This morning I want to share a few tips on how to get a bit more protein in your muesli.
If, like me, you’d love to eat eggs every day but don’t always have time for the cooking & washing up & fear you may get sick of them after a week of daily consumption, here’s a way to make your muesli less carb heavy.
I always make my own – it’s a control thing! I just like to decide what goes in. Now with a little help from my Internet research, I’m trying to get clever about my first meal of the day.
So this time I halved the amount of oats, rye and barley flakes I’d usually use (probably – I don’t actually measure anything). I like the mix of flakes for chewy texture.
I like a few nuts and some dried fruit of course. I read somewhere that currants are relatively high in protein but when I did further research, I couldn’t see they were any better than other dried grape-like-things. So I’m sticking to big, juicy flame raisins. Try apricots, unsweetened flaked coconut, sultanas… etc! Bear in mind that some fruits have sugar added though (blueberries and cranberries are dreadful for this) and some are naturally higher in sugar (dates).
I’ve kept wheatbran in, which I know won’t sit well with some people but it’s high in fibre & I’m not gluten intolerant.

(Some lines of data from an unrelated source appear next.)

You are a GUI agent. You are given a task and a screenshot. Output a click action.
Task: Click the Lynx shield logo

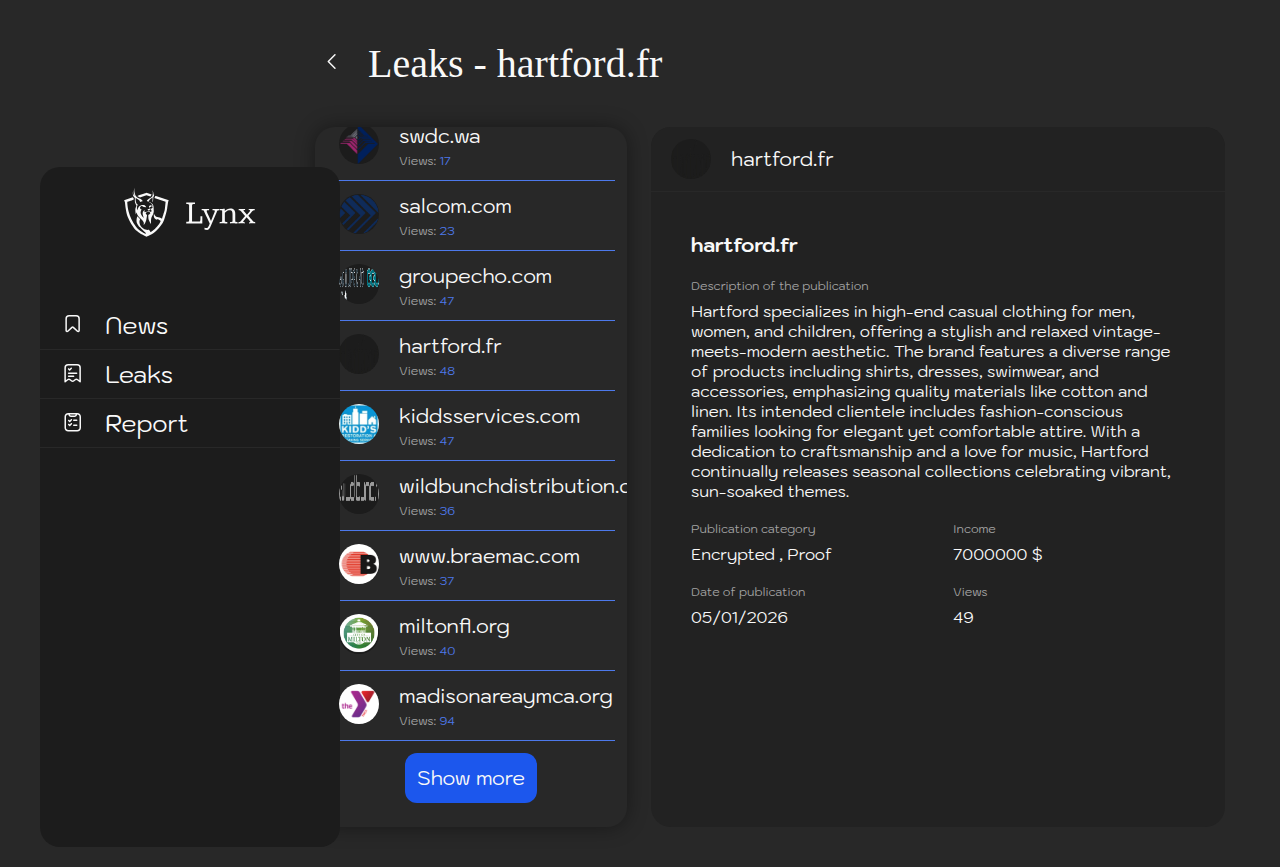146,213
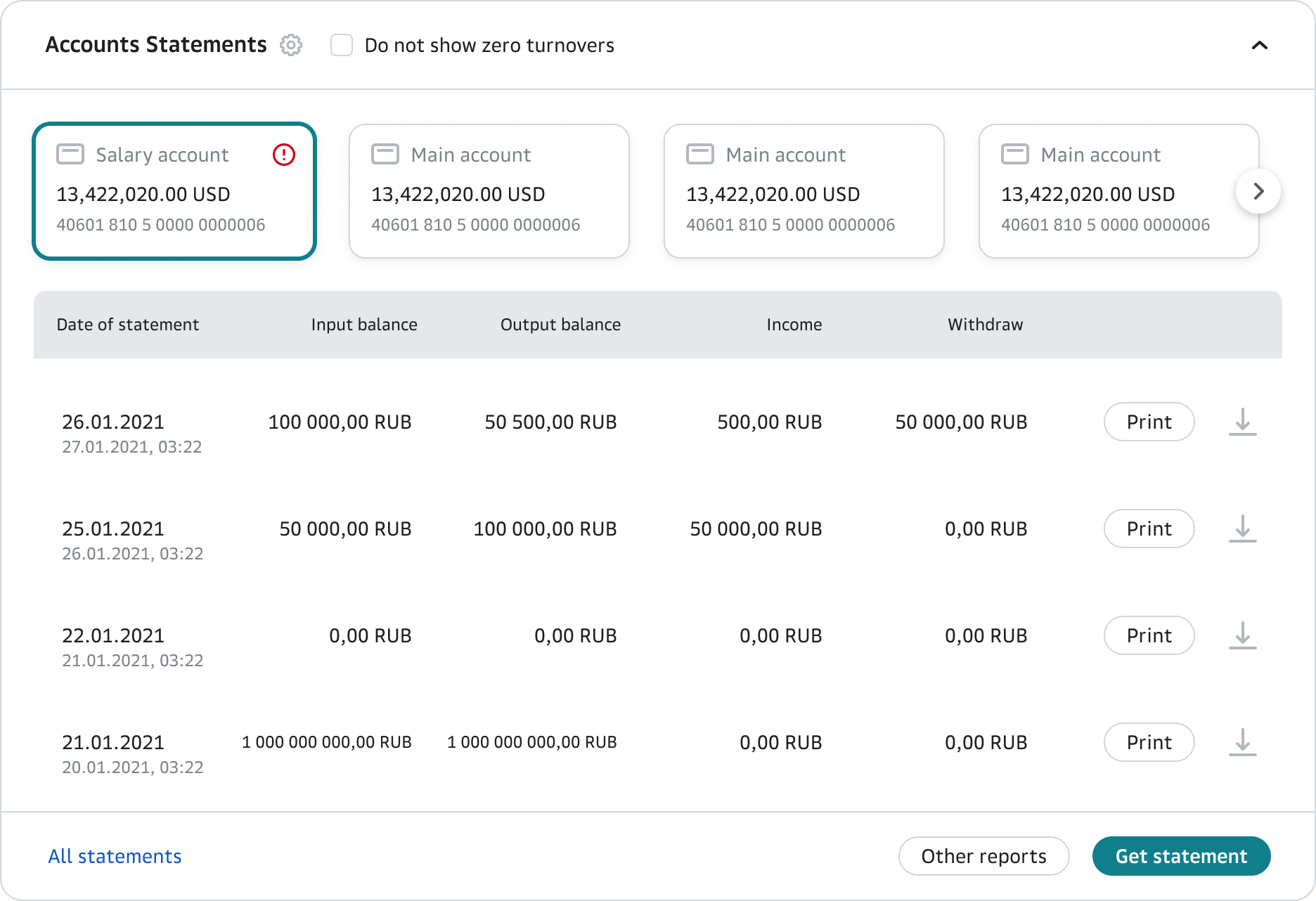Screen dimensions: 1316x901
Task: Click the red alert icon on Salary account
Action: [x=283, y=155]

I’ve added hemp seed for protein & B vitamins (it’s pretty tasty anyway) and ground flaxseed for iron and omega 3.
And seeds – seeds galore! Pumpkin, sunflower and a few linseeds, although these are the same as flaxseed.
Chia seeds are of course, meant to be amazing. Use them if you can as they’re high in protein and calcium as well as omega 3.
Another tip is soak your muesli overnight (a la Bircher muesli) as it will help your digestive system get the best from the seeds.
Use whichever milk you like or need – cow’s, coconut, oat, soya, rice….
And please let me know if you have any lovely ideas that I haven’t discovered yet. Each batch should be different!